**ACTIVITY:** Reproduce, exactly and only, the lines of the data that follows from the one containing "How do I perform: Click" down to the one containing "Bookmark this page with the star icon", without pictures.

**INPUT:**
☆ ☆ ☆ ☆

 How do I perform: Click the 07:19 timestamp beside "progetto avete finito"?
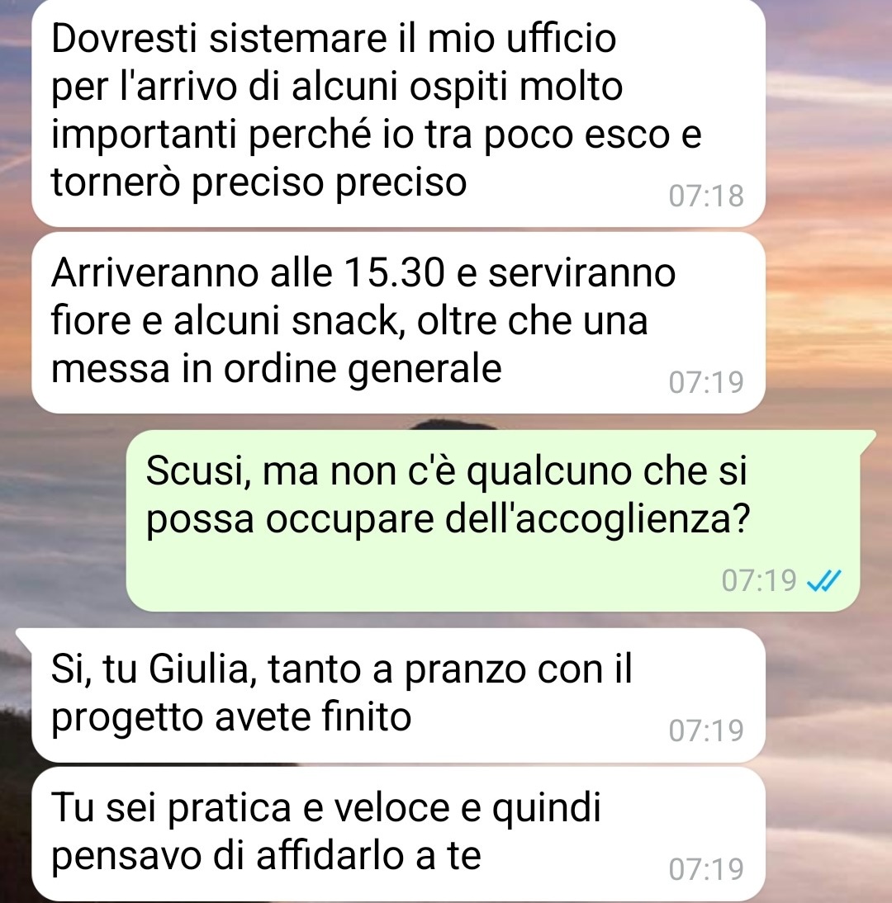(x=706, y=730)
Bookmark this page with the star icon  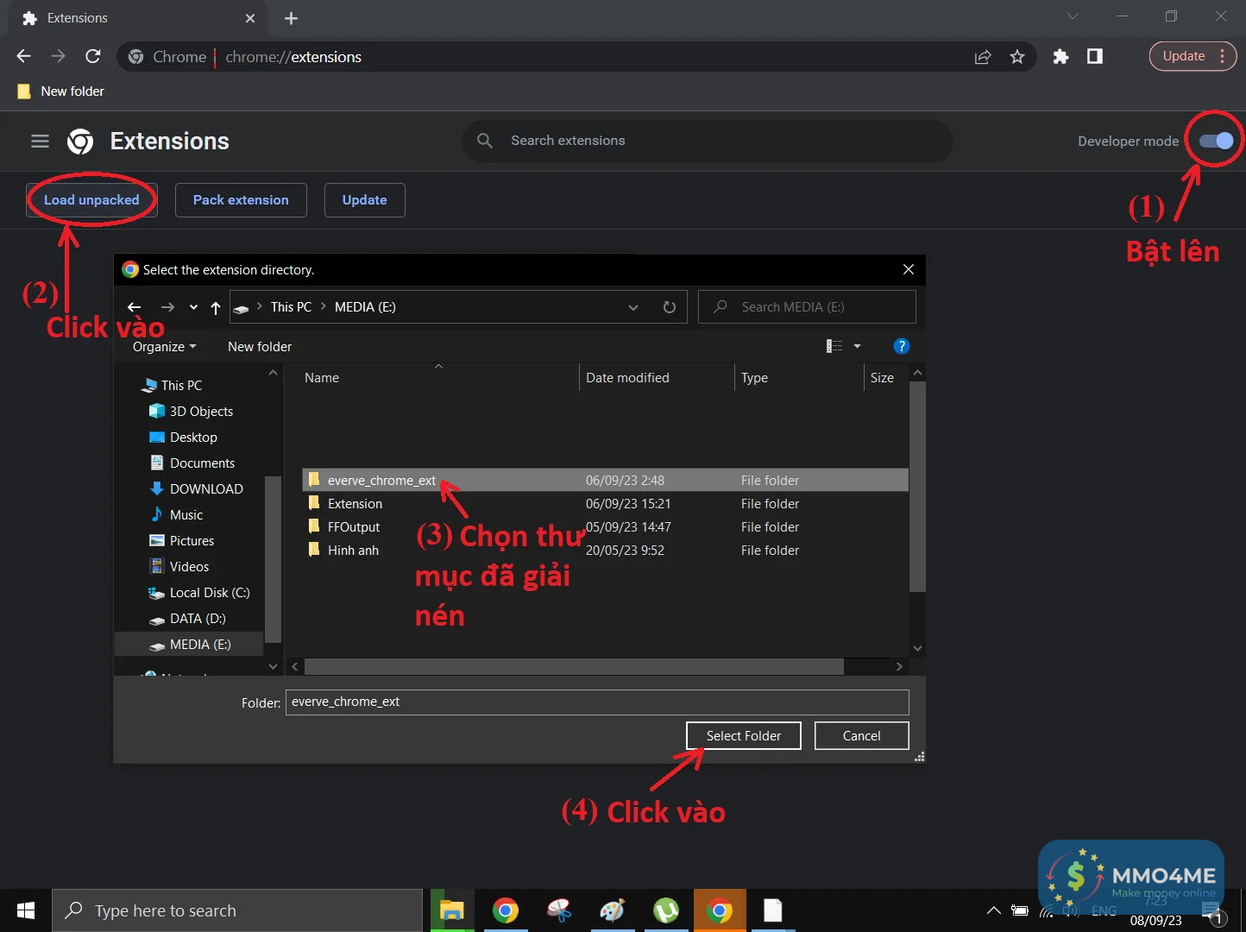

☆ ☆ ☆ ☆

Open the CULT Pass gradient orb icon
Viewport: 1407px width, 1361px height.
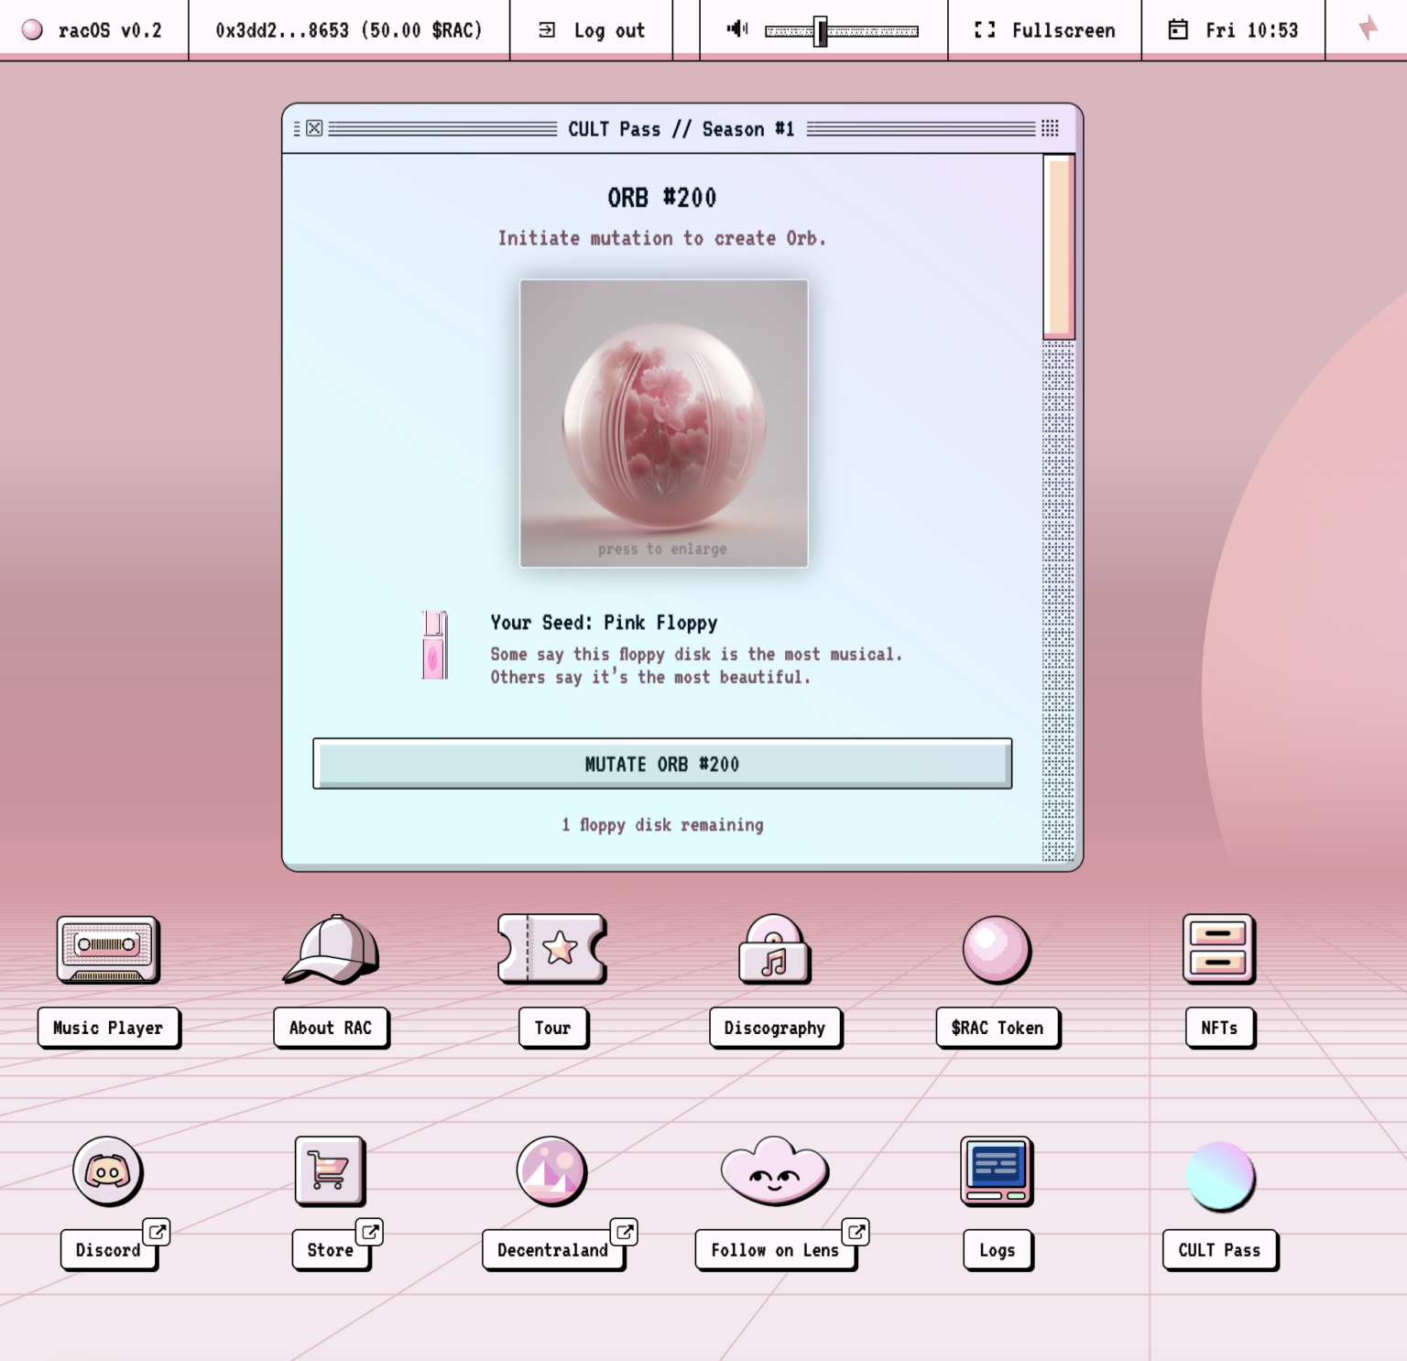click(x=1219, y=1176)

☆ ☆ ☆ ☆

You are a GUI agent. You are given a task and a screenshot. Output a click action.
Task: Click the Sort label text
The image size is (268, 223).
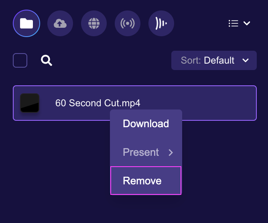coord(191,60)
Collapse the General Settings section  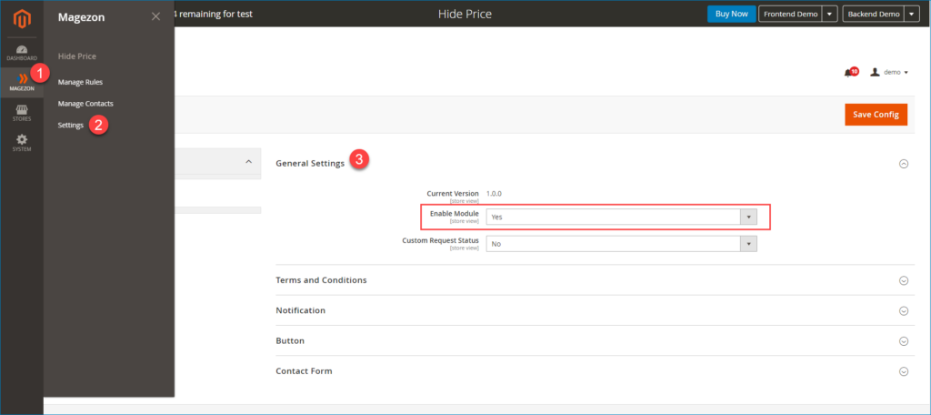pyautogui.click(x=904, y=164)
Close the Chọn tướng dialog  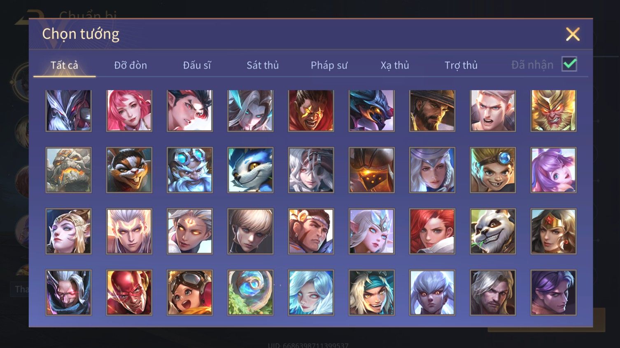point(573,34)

☆ ☆ ☆ ☆

**YOUR SOLUTION:**
 How do I perform: Click the 07:19 timestamp beside "progetto avete finito"?
(x=706, y=730)
Bookmark this page with the star icon  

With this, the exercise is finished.